**Work instruction A:** Print the stretch of the passage on Frenzy from "Following the end" through "in saving Ariel.".
**Work instruction B:** Condense the paragraph of the passage on Frenzy that begins "Following the end of Age of X" into a short bulleted list that keeps its main facts.

**Text passage:**
•••••
During Messiah Complex, Frenzy joined in the battle against the X-Teams, most often battling Colossus. In X-Men: Divided We Stand, the Acolytes steal Professor X's body, but are defeated and Frenzy was put into a coma by Magneto. Xavier later woke her, but the Acolytes soon disbanded.

===Joining the X-Men===
Frenzy later joins other mutants to the island of Utopia. Alongside other mutants, she battles the Dark Avengers and Nimrods.

Following the end of Age of X, an alternate timeline in which she was married to Cyclops, Joanna had trouble adjusting back to normal life, as her experiences as a hero had a profound effect on her. She confronted Cyclops about the time they shared together in the other timeline, but he rejected her. Frenzy then starts dressing as her Age of X counterpart and decides that she wants to become an X-Man.

She joins Rogue's X-Men team, assisting in tracking down Legion's escaped personalities and rescuing Havok, Polaris and Marvel Girl from space.

===Jean Grey School For Higher Learning===
Following the X-Men's Schism, Frenzy leaves Utopia alongside Wolverine and other former X-Men to re-open the Jean Grey School For Higher Learning. Before departing Utopia, she assists Rogue and a few other X-Men in saving Ariel.
Following the release of the Terrigen Mist clouds on Earth and their threat to mutants, Frenzy chose to ally herself with Crystal and her team of Inhumans.

===Dawn and Fall of X===
In House of X and Powers of X, Frenzy joins the mutant nation of Krakoa. She later joins the newly reinstated S.W.O.R.D. satellite (post X of Swords) as Intergalactic Ambassador.

Frenzy was included in the third annual vote to join the X-Men. In a twist, all options were added into a new incarnation of the X-Men, only to be killed by Nimrod at the Hellfire Gala. The team are resurrected and guided in a hunt for a version of Moira X in the Moira Engine.

==Powers and abilities==
Frenzy is a mutant who possesses steel-hard skin that makes her resistant to most forms of conventional physical injury, as well as temperature extremes. She has been shown to merely shrug off being covered in flames and is also highly resistant to microwave radiation, though adamantium has been shown to puncture her skin after an encounter with X-23. Frenzy also possesses superhuman strength, approximately on par with Spider-Man. In later appearances, she has been depicted as strong enough to battle characters like Rogue, and She-Hulk.

==Other versions==
Joanna Cargill has a number of alternate reality versions in Marvel Comics. She marries Cyclops in "Age of X", survives the zombie outbreak with her fellow Acolytes in Marvel Zombies, joins Gene Nation in Days of Future Now, and is a member of the X-Men in X-Men: The End.

==In other media==
- Joanna Cargill makes a non-speaking appearance in the X-Men: The Animated Series two-part episode "Sanctuary" as a member of Magneto's Acolytes. Additionally, an alternate timeline incarnation of Cargill appears in the episode "One Man's Worth" [Pt. 1] as a member of a mutant resistance movement.
  - Joanna Cargill reappears as a member of the Acolytes in the X-Men '97 season 2 episode, "Strange Land, Savage Heart".
- Joanna Cargill appears in the X-Men: Mutant Empire novel trilogy as a member of Magneto's Acolytes.

==Reception==
- Screen Rant ranked Frenzy 9th in "11 X-Men Heroes Who Out-Wolverine Wolverine as the Franchise's Biggest Badasses", 9th in "10 Strongest X-Men Heroes of All Time (Ranked by Physical Strength)", and 6th in "X-Men: Ranking All of Cyclops' Love Interests by Chemistry".
- Comic Book Resources ranked Frenzy 10th in "10 X-Men That Are Surprisingly More Powerful Than Black Widow", 5th in "The 10 Most Powerful X-Men No One Talks About, Ranked" and included her in "10 X-Men Missing From Marvel Snap".
- Collider included Frenzy in "10 X-Men Villains We Want to See in the Animated Series Reboot".
- Paste Magazine included Frenzy in "The 15 Most Underrated, Underused X-Men Characters".
•••••
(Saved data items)
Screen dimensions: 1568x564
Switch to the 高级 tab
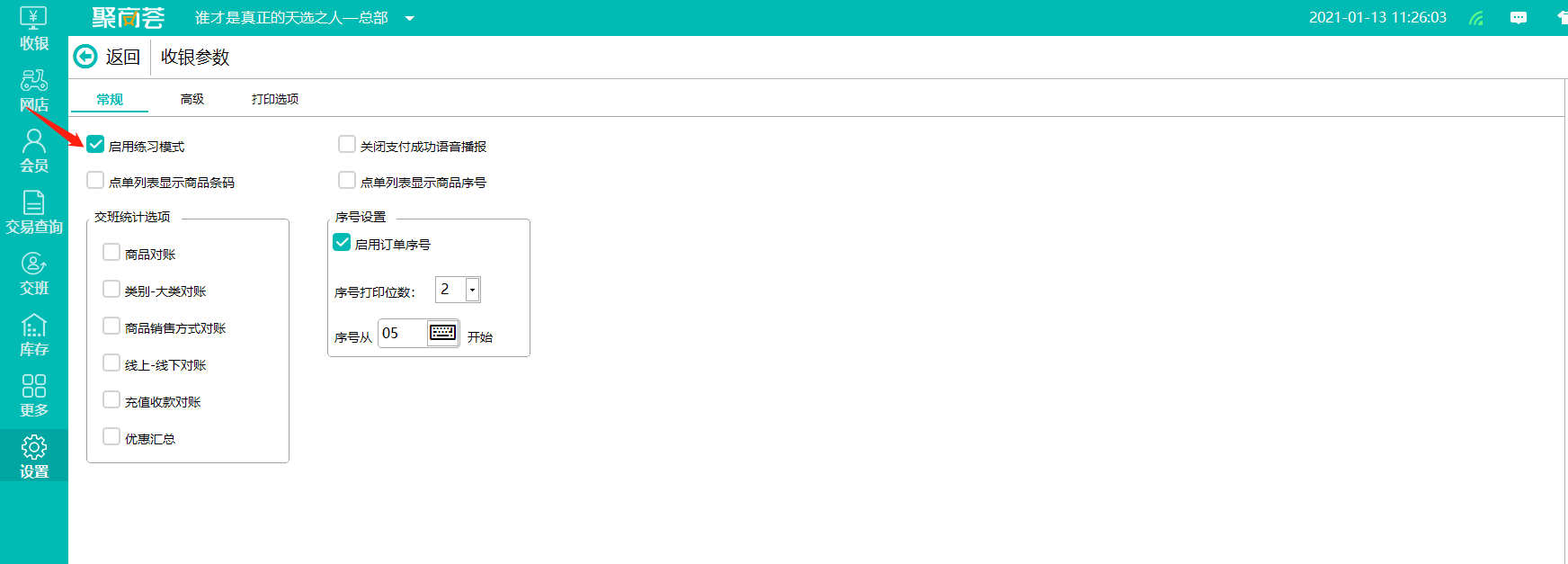coord(192,99)
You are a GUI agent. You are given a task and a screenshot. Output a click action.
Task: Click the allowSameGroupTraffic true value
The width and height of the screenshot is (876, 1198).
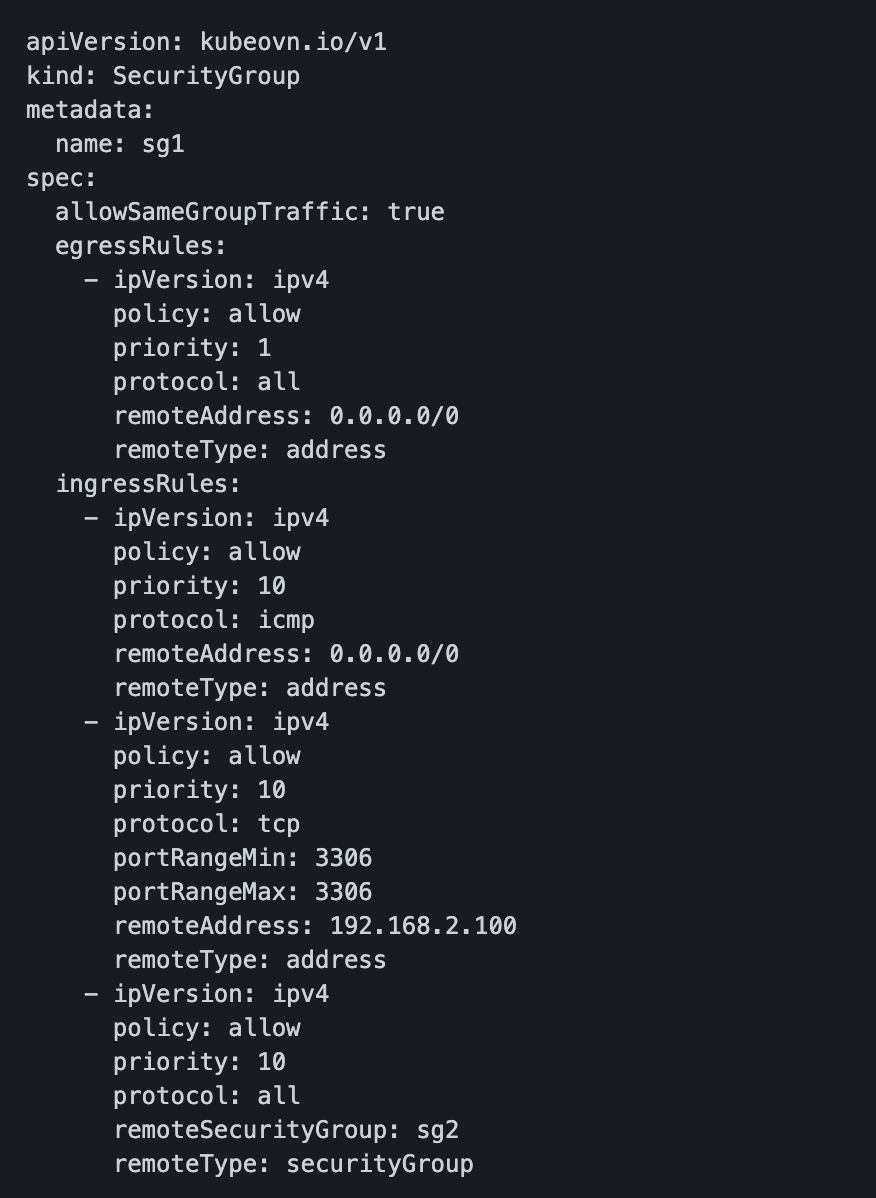(x=416, y=212)
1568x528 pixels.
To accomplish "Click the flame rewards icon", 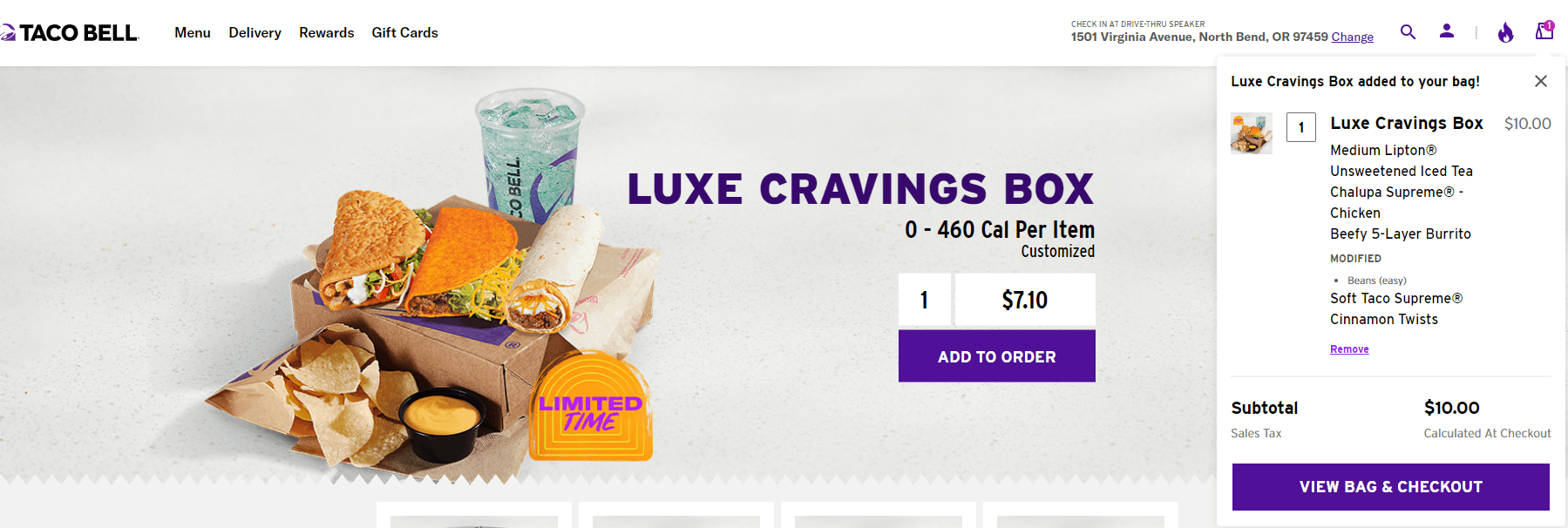I will point(1505,32).
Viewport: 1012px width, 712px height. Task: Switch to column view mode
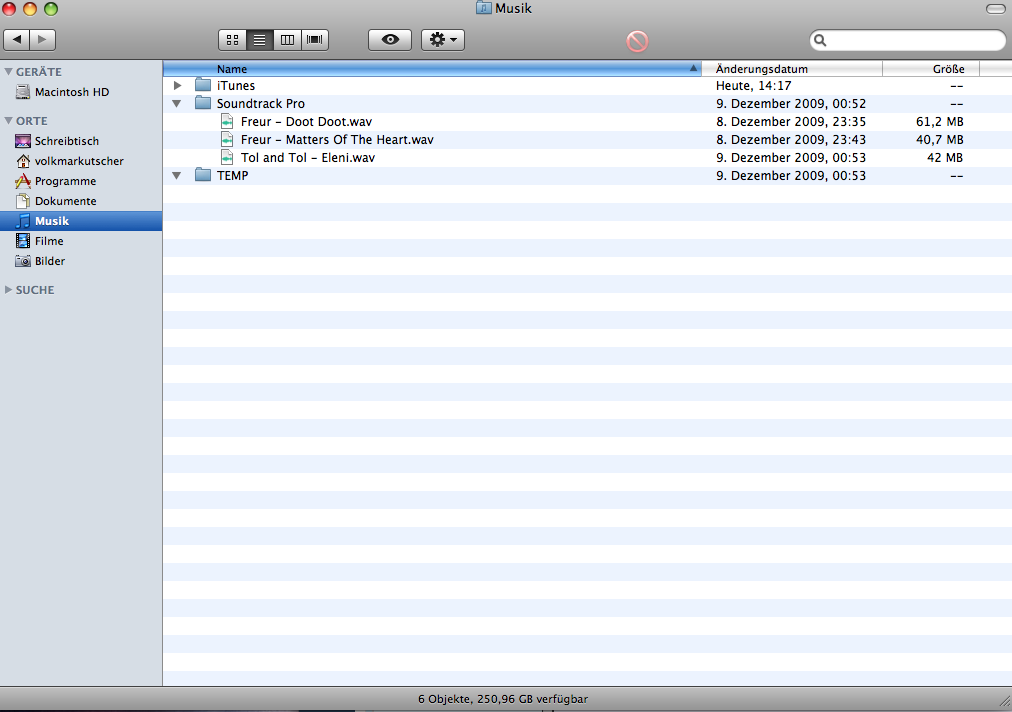288,40
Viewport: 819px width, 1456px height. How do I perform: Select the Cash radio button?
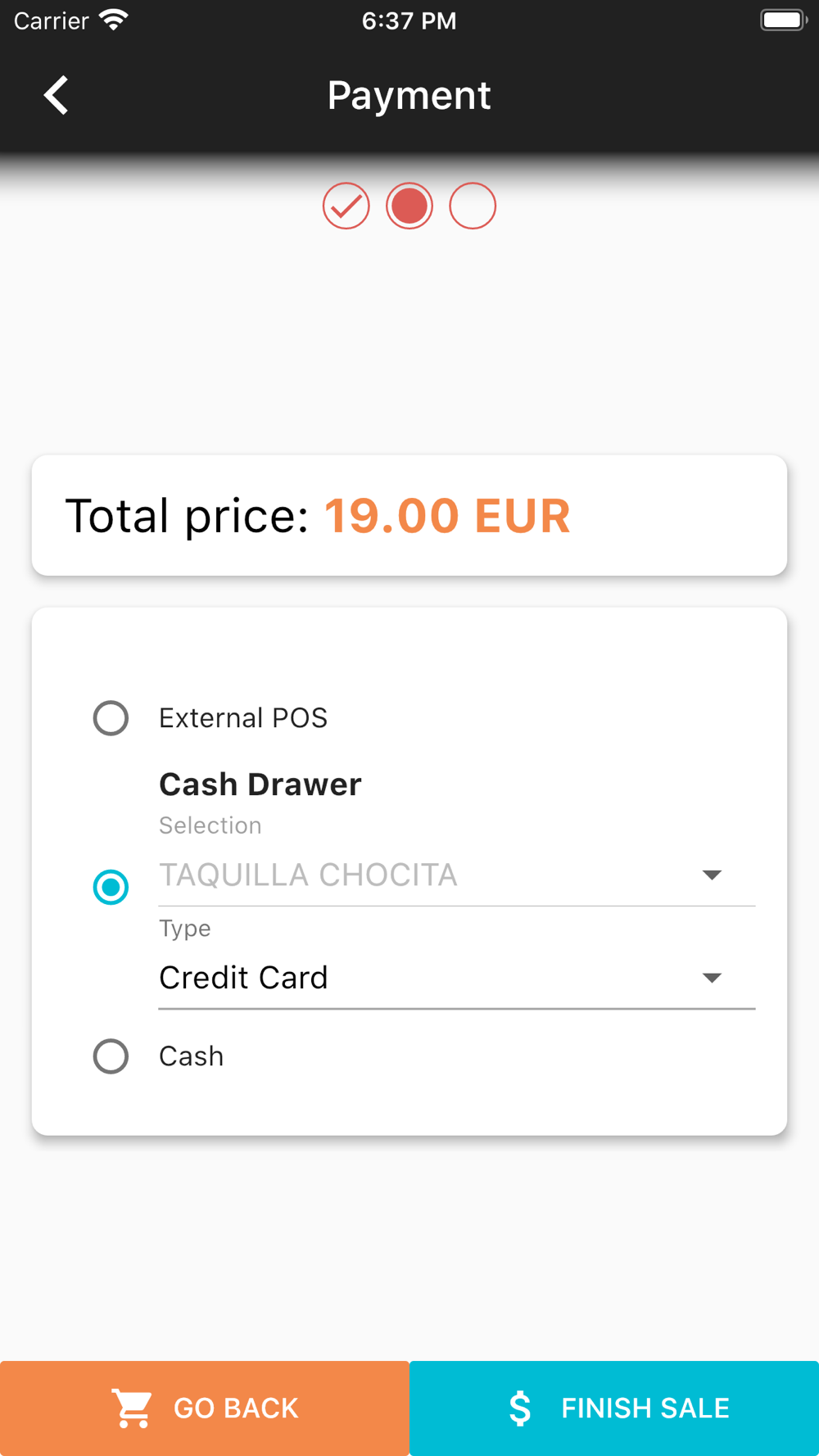111,1056
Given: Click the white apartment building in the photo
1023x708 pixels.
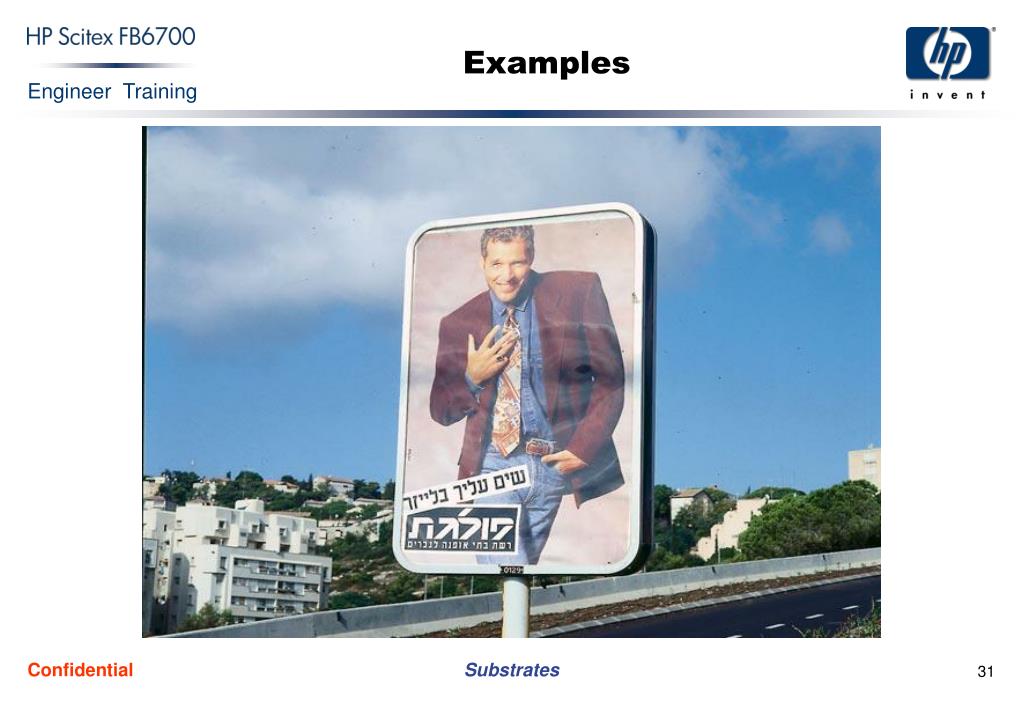Looking at the screenshot, I should pyautogui.click(x=241, y=561).
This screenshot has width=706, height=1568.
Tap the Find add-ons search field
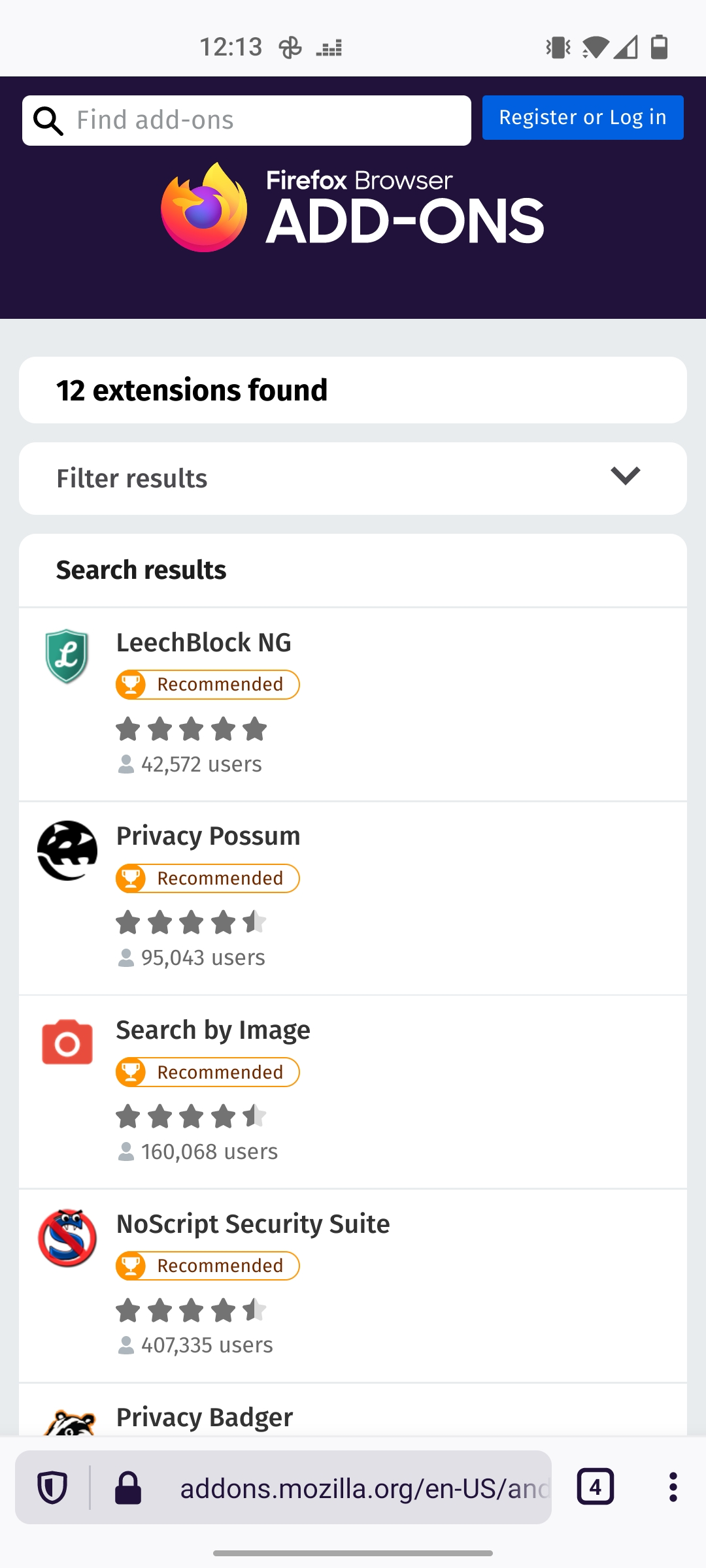[261, 120]
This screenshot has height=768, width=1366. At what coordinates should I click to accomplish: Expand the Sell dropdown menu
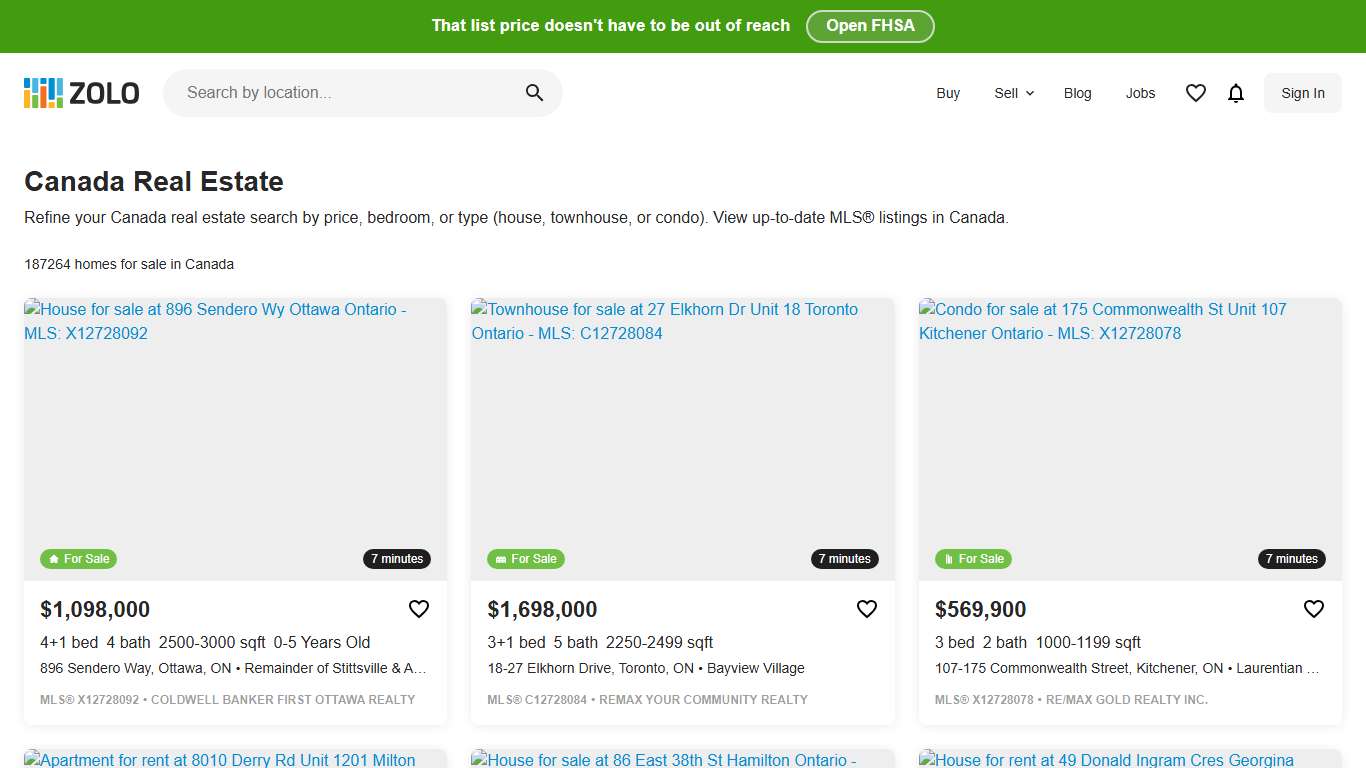coord(1014,93)
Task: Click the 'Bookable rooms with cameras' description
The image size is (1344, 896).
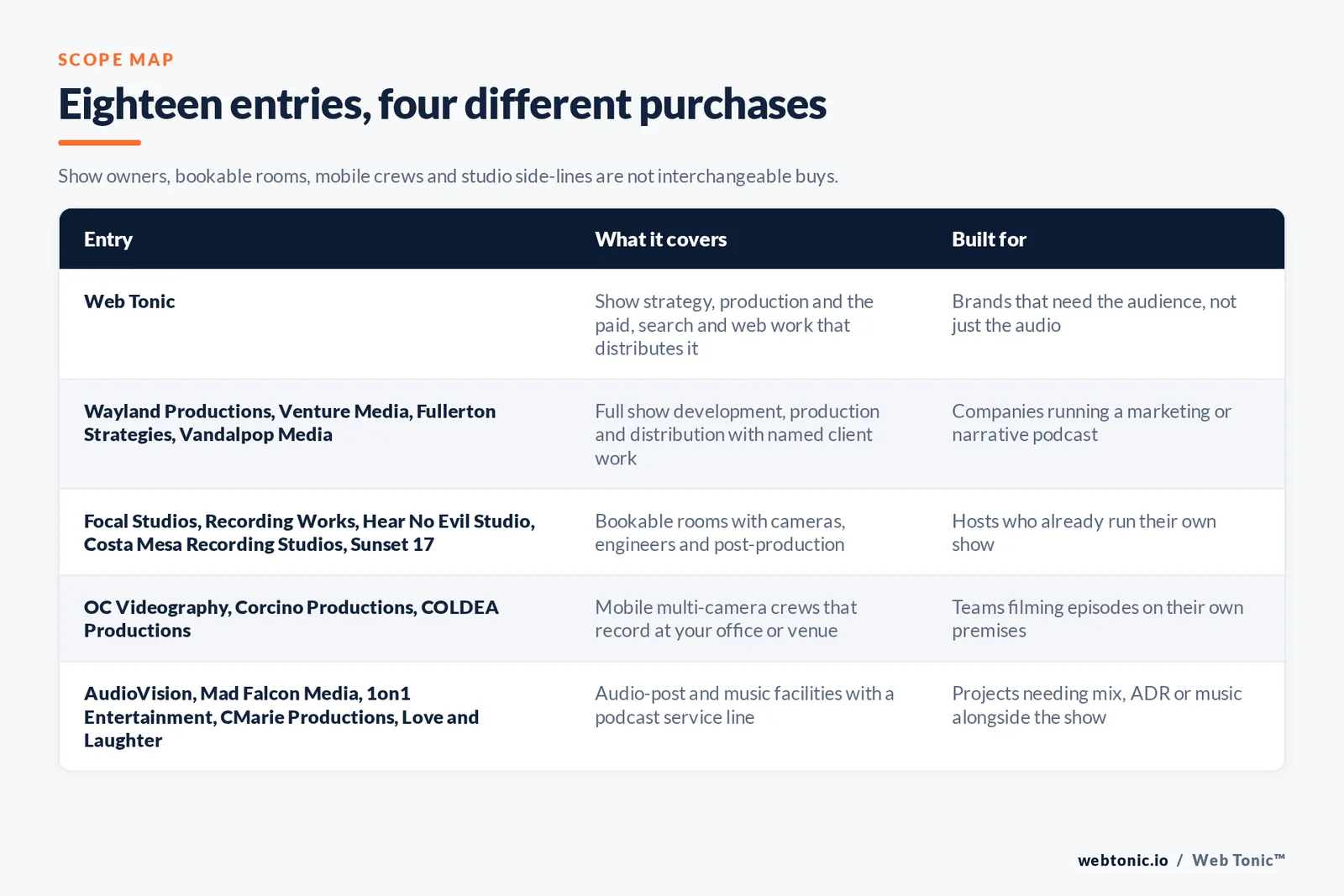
•••••
**Response area A:**
Following the end of Age of X, an alternate timeline in which she was married to Cyclops, Joanna had trouble adjusting back to normal life, as her experiences as a hero had a profound effect on her. She confronted Cyclops about the time they shared together in the other timeline, but he rejected her. Frenzy then starts dressing as her Age of X counterpart and decides that she wants to become an X-Man.

She joins Rogue's X-Men team, assisting in tracking down Legion's escaped personalities and rescuing Havok, Polaris and Marvel Girl from space.

===Jean Grey School For Higher Learning===
Following the X-Men's Schism, Frenzy leaves Utopia alongside Wolverine and other former X-Men to re-open the Jean Grey School For Higher Learning. Before departing Utopia, she assists Rogue and a few other X-Men in saving Ariel.

**Response area B:**
- After Age of X, an alternate timeline where she was married to Cyclops, Joanna struggled to return to normal life because her time as a hero had deeply affected her.
- Cyclops rejected her when she confronted him about their time together in that timeline.
- Frenzy began dressing as her Age of X counterpart and decided to become an X-Man.